Alain and Bernadette Aubert own over 600 acres of vineyard property, making them one of the largest family producers on the Right Bank. Their daughter, Amélie Aubert, is the 7th generation of the family to take over the reins of the family’s winemaking responsibilities.
The Aubert domaine extends to seven notable chateaux in the appellations of Saint-Émilion Grand Cru, Côtes-de-Bordeaux and Castillon, including Château Macard, Château de Ribebon, Château Hyot, Château Haut-Gravet, and Château La Couspaude.
“Healthy grapes are the key to success,” explains winemaker Amélie Aubert.
The vines range in age from 40 to 100 years, depending on the appellation, and are planted in the ancient gravel, clay-limestone and sandy soils of the region. Depending on the appellation, vine density is up to 6,000 vines per hectare, which is the level of density found on Grand Cru properties.
The vines are tended to by hand with the utmost respect for the environment and local ecology.
To allow every piece of the vineyard to fully express itself prior to blending, each varietal, and each parcel, is harvested separately, and 100% by hand.
A green harvest is done and the grapes are de-stemmed and de-budded prior to making their way to the winery.

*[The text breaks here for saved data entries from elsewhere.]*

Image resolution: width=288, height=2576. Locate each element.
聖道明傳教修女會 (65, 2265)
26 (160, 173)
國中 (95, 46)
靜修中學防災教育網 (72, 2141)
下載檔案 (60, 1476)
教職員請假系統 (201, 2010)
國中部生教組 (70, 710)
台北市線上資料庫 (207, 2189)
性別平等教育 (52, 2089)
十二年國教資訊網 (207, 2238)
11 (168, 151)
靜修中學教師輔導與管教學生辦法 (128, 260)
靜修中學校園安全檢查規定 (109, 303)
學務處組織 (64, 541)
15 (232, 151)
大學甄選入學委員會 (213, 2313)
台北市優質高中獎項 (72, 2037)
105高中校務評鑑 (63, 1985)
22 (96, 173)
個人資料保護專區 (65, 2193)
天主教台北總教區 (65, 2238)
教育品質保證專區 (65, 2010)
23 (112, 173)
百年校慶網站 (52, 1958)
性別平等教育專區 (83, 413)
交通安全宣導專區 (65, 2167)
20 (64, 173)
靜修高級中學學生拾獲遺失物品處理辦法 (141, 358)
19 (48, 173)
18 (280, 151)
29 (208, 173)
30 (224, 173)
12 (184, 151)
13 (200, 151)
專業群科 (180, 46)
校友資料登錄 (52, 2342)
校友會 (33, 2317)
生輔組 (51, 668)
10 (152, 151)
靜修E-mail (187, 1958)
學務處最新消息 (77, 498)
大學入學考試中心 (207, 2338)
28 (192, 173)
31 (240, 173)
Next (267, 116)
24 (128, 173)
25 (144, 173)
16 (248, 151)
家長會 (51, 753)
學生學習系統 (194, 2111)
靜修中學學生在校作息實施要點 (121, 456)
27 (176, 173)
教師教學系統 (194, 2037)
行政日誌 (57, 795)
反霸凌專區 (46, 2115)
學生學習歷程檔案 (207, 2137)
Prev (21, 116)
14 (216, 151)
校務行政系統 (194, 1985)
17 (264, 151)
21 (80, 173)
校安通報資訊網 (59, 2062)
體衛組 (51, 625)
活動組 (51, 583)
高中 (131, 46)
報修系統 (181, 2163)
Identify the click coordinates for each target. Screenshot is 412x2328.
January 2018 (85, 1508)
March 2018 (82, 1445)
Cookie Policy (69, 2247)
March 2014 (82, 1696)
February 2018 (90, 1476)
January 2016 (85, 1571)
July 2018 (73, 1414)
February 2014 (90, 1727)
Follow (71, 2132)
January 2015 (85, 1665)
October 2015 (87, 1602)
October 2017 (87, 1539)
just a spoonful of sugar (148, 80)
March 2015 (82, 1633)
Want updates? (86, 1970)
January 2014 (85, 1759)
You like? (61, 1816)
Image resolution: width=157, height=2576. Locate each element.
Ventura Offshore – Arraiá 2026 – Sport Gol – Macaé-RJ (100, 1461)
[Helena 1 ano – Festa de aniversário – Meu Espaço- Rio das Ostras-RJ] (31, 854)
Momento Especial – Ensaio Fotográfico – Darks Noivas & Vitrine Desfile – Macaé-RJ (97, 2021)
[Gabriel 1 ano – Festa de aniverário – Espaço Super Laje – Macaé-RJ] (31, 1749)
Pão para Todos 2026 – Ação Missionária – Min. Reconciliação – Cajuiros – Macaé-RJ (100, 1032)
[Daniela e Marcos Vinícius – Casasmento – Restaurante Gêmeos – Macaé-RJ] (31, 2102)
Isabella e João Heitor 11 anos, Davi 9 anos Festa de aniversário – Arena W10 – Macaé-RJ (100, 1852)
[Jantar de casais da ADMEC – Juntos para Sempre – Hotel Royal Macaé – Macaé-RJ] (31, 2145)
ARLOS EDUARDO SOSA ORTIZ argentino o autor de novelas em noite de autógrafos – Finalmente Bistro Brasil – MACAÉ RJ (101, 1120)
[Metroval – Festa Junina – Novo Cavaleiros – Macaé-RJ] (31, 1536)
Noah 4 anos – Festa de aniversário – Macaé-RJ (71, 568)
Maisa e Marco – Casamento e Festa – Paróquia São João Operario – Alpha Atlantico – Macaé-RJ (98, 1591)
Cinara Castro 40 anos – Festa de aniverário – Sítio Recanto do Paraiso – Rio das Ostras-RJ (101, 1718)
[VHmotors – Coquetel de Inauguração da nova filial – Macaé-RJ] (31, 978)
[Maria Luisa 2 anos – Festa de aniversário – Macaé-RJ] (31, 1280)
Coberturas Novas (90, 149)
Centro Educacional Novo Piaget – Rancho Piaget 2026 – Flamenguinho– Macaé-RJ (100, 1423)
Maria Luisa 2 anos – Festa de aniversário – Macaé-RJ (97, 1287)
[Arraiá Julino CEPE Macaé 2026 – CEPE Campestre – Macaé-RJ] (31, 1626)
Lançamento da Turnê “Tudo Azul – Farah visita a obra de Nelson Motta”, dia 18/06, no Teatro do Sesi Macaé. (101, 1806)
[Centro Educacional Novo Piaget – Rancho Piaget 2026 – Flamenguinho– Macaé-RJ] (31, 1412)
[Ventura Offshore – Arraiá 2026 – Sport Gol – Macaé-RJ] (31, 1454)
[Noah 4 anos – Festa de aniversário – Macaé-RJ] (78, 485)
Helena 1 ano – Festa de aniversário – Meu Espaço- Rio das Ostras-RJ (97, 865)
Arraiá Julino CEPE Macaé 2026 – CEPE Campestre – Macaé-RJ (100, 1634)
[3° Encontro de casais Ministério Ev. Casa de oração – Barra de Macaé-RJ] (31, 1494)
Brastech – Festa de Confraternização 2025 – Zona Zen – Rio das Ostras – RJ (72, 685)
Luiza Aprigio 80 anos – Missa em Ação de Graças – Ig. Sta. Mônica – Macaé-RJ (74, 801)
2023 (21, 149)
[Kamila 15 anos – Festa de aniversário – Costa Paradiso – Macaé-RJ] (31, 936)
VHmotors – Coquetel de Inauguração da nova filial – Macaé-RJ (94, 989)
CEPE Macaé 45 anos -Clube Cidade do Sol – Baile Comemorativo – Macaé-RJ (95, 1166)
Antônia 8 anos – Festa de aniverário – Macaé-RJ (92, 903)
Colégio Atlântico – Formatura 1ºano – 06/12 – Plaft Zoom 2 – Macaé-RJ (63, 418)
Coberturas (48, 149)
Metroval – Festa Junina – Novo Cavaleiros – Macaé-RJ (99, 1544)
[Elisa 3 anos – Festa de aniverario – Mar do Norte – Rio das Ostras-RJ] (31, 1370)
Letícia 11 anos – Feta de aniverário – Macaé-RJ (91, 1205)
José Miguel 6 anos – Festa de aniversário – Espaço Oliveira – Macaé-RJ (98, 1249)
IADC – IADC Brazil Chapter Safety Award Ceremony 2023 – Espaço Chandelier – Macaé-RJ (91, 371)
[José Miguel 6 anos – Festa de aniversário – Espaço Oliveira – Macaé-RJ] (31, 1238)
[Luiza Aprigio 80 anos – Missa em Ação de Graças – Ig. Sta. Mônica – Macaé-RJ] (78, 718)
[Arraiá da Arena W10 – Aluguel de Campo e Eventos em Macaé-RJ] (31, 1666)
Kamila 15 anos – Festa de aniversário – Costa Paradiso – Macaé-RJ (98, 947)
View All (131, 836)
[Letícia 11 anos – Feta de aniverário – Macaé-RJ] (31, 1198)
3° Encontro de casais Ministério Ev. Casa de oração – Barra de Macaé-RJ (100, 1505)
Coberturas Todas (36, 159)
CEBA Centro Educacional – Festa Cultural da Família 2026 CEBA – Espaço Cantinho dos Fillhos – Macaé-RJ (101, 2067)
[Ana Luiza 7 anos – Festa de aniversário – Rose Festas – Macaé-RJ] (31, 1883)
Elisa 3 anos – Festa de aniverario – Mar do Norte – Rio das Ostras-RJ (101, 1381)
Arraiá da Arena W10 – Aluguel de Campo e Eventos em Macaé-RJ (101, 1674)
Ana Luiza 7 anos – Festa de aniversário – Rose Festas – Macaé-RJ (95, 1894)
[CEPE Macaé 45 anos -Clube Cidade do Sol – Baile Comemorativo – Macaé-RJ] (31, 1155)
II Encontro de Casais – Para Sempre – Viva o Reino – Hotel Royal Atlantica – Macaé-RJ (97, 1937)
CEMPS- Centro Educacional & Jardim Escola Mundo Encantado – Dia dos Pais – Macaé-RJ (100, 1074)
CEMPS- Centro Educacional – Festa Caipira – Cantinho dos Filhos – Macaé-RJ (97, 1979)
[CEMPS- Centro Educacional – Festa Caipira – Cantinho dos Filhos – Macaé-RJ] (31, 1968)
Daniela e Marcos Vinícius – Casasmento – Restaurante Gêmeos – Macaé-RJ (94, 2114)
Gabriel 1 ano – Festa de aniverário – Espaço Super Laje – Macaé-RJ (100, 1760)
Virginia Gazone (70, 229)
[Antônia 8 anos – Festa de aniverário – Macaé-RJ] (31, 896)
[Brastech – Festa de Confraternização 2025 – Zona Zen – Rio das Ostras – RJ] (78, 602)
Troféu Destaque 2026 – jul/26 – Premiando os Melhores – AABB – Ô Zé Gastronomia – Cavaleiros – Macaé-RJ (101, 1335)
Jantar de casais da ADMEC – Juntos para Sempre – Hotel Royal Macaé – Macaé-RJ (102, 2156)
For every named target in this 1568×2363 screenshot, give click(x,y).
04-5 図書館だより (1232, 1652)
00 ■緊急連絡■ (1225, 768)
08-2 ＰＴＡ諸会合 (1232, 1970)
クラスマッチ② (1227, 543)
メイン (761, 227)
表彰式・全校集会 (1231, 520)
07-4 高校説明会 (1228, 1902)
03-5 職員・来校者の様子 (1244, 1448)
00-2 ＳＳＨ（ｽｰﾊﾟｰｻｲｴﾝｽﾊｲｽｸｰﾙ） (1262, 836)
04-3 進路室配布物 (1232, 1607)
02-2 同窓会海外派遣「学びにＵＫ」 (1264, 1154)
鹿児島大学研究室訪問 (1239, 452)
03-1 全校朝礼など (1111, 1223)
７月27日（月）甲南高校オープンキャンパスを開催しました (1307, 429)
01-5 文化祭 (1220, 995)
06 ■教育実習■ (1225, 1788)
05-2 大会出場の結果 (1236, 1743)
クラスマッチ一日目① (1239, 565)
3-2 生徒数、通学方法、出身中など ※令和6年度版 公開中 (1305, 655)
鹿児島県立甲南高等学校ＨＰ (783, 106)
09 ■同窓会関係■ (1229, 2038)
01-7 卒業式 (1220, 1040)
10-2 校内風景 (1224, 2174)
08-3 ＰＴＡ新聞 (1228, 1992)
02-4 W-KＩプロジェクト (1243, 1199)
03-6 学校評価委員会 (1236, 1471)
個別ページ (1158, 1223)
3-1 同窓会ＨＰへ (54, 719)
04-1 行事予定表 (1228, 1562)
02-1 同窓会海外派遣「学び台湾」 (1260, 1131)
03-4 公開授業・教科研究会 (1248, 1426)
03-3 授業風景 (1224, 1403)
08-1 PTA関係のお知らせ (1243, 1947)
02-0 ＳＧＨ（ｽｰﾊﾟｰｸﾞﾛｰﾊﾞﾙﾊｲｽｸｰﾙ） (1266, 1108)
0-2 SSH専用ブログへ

To extract color and polyphenols, cold maceration of the grapes is done for one week, with a gentle extraction for three weeks. The wines are then aged from 12 to 24 months in French oak barrels, depending on the origin of the wine, with varying combinations of new and one-year old barrels. Again, depending on the appellation in question, there may also be a malolactic fermentation in barrel, along with aging on the lees.